_The input_
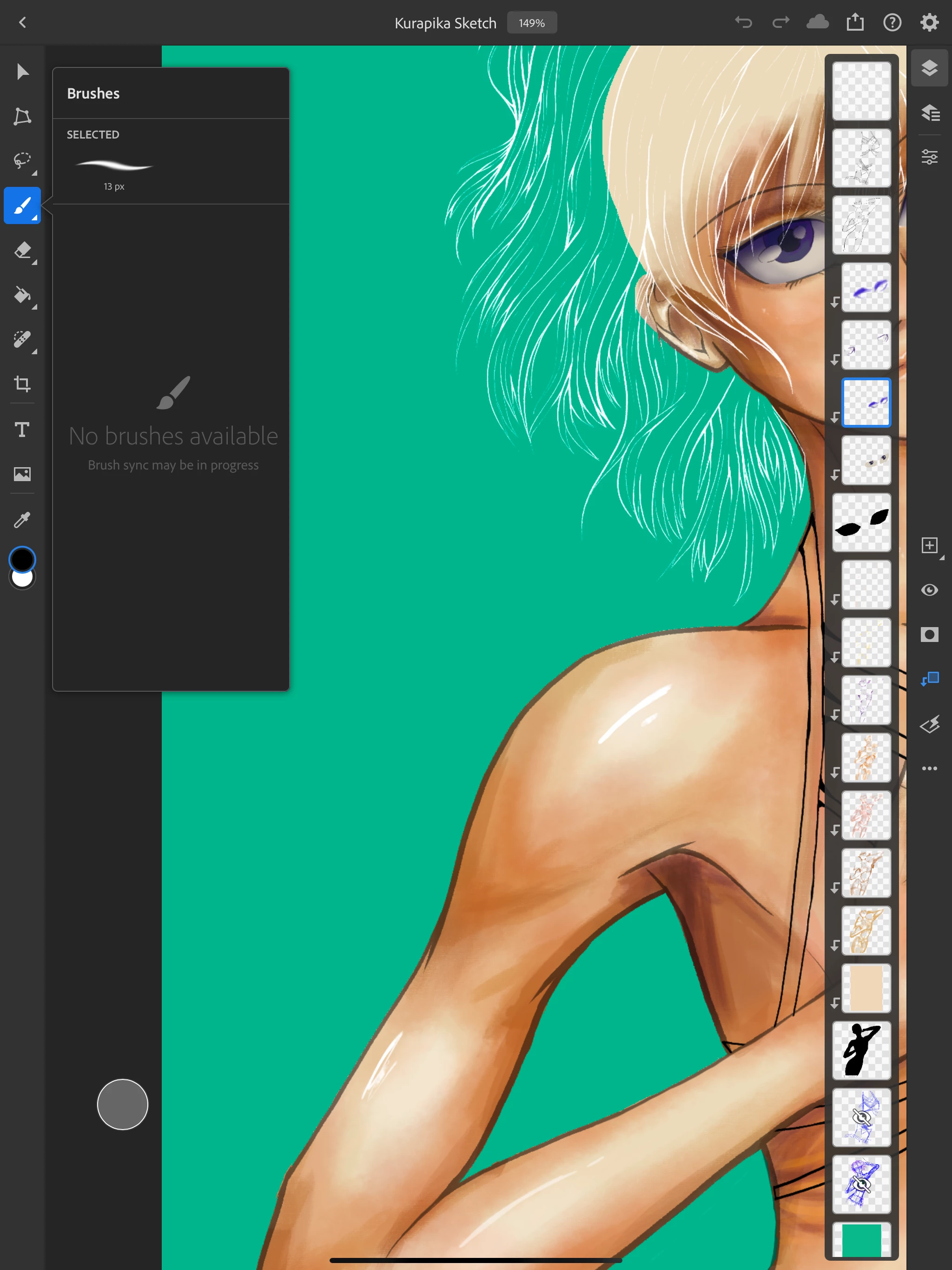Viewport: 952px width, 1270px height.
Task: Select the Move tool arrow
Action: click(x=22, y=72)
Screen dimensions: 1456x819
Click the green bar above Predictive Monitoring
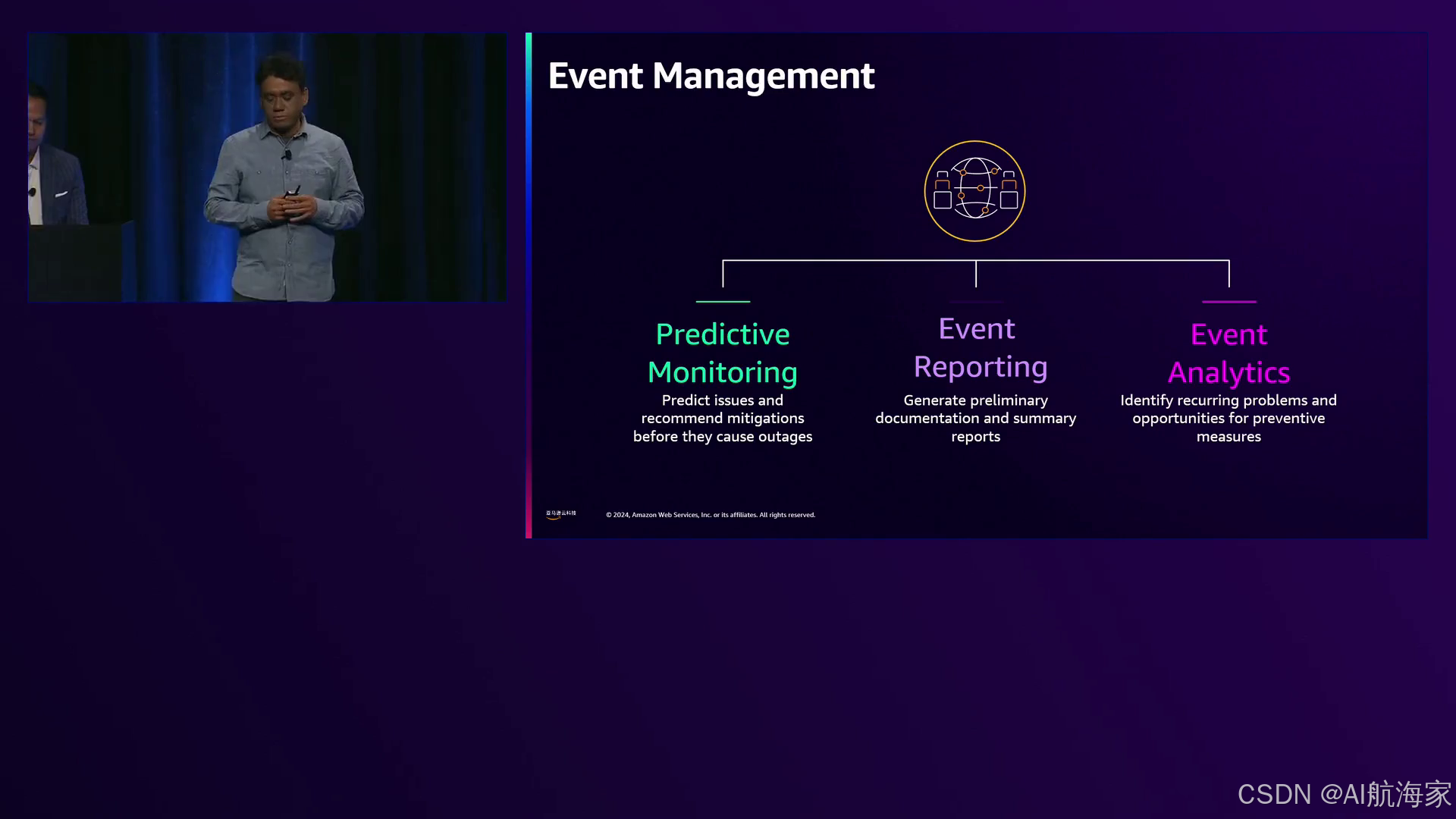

_Task item_
Print the lines from the line with "Screen dimensions: 1456x819" to the end of the data above. Include both ends, exclude the pictures, and add nothing else.

_Result_
Screen dimensions: 1456x819
Click the green bar above Predictive Monitoring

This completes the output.